▶ Collected data entries:
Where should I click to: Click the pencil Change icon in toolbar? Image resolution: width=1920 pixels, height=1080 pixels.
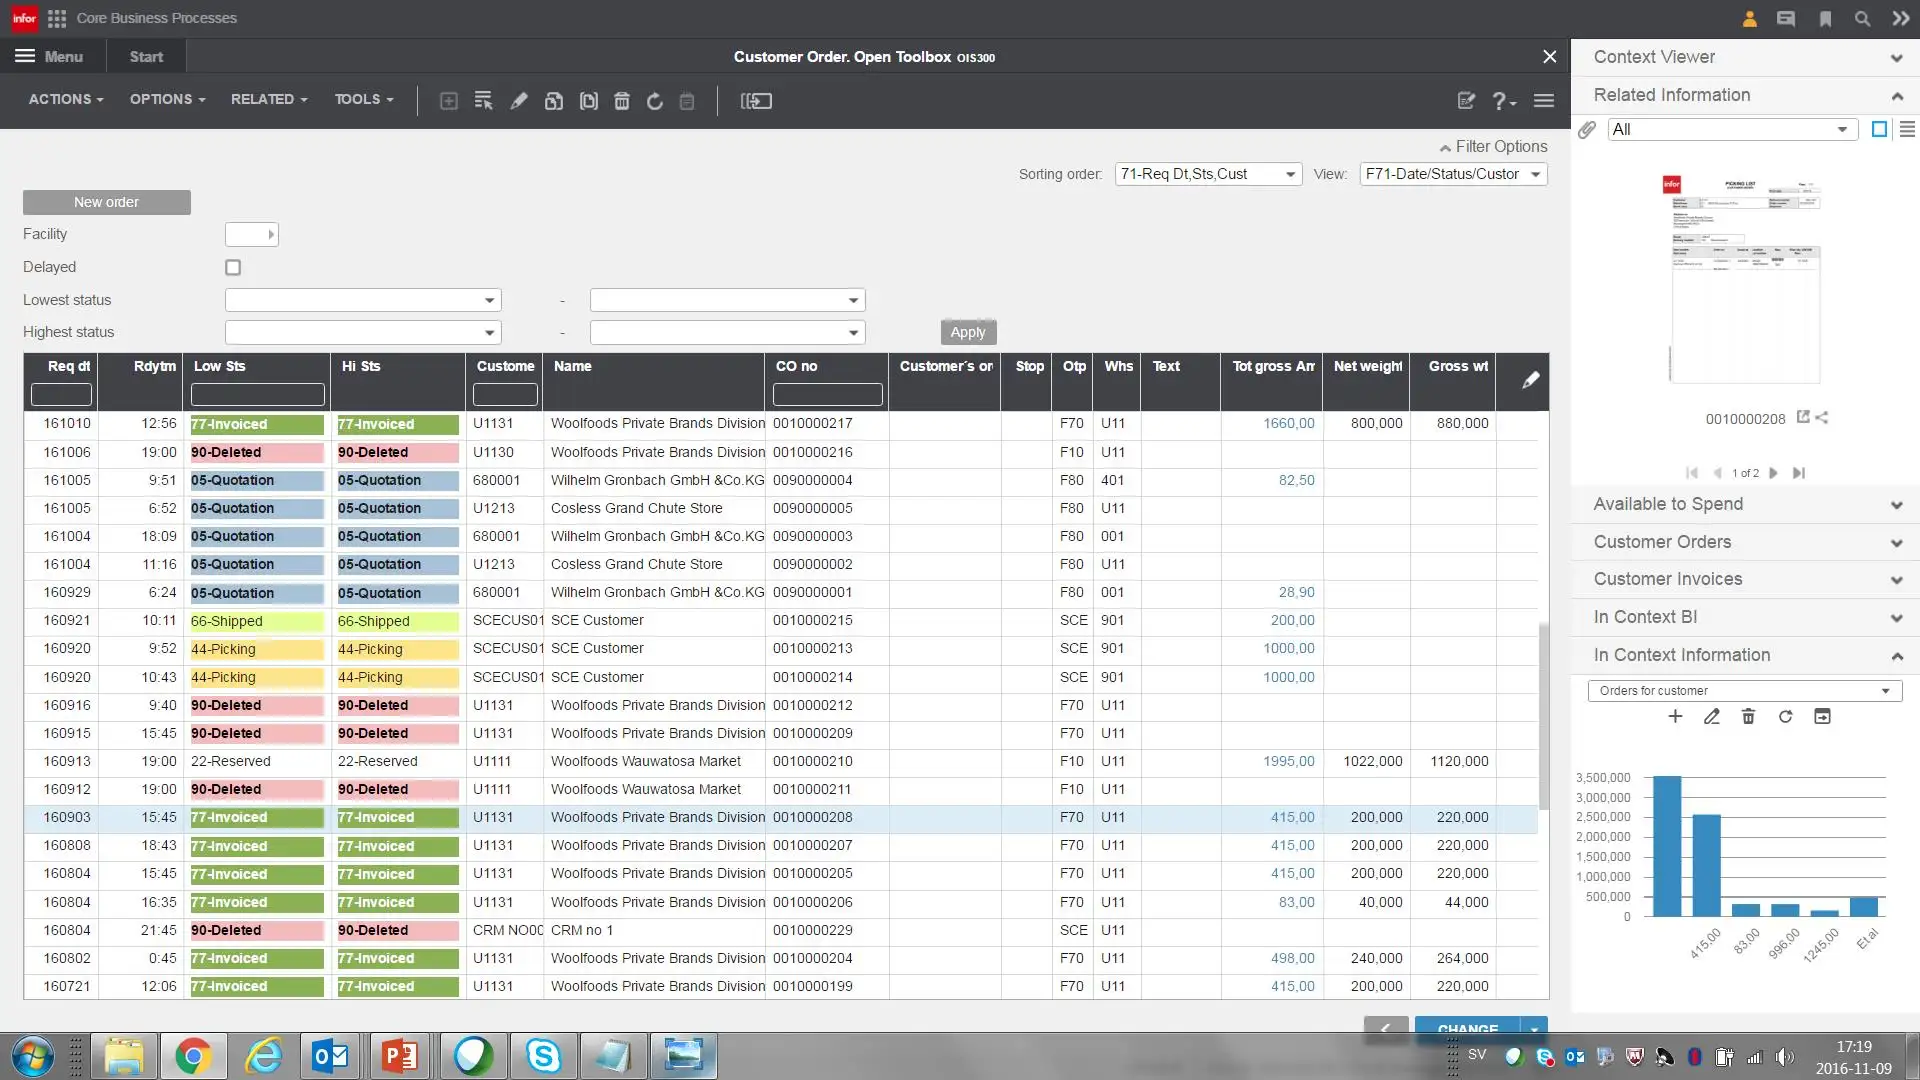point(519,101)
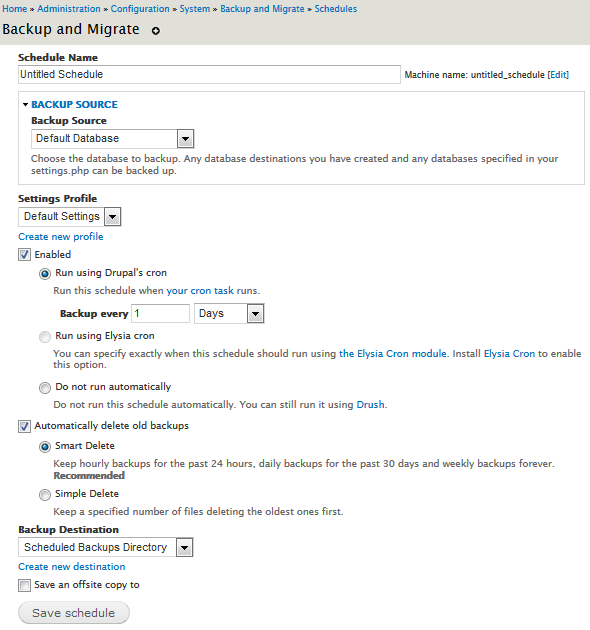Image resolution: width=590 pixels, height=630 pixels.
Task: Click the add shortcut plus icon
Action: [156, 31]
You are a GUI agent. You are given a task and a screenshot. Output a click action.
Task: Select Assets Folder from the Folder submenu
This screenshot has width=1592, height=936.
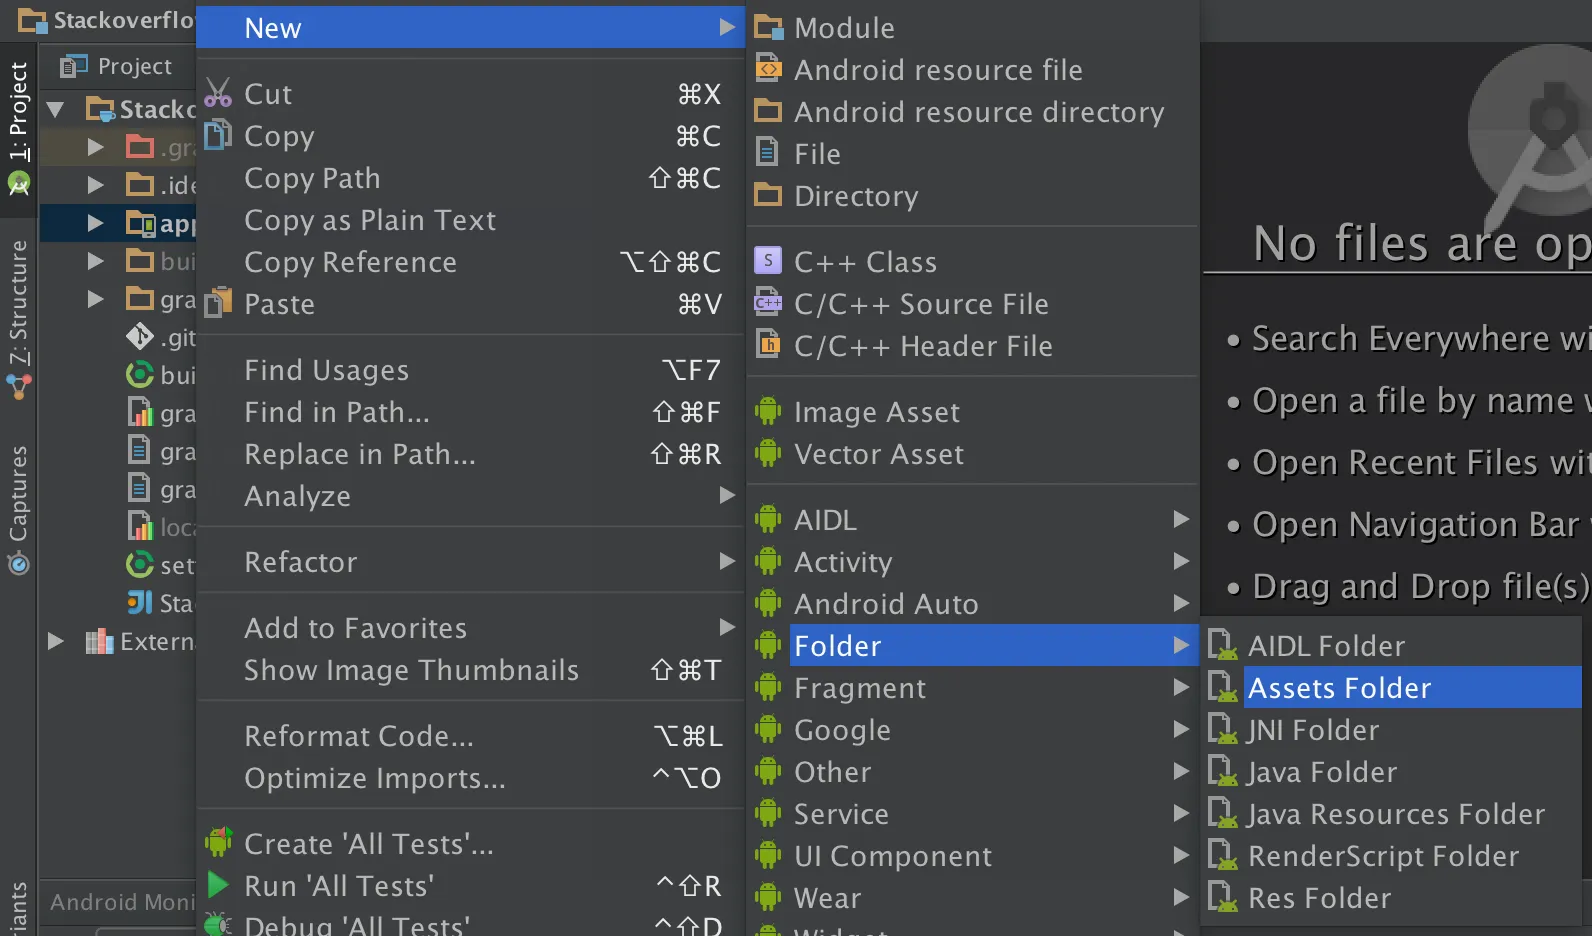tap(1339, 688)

▶ WHAT YOU SHOULD DO:
Output the data above exactly; pictures do not belong in the copy.

▶ RESULT OF THE EXERCISE:
Where should I click to: Click the pencil Change icon in toolbar? Image resolution: width=1920 pixels, height=1080 pixels.
point(519,101)
Image resolution: width=590 pixels, height=630 pixels.
Task: Click the add shortcut plus icon
Action: [156, 31]
You are a GUI agent. You are given a task and a screenshot. Output a click action.
Task: Select Assets Folder from the Folder submenu
This screenshot has width=1592, height=936.
tap(1339, 688)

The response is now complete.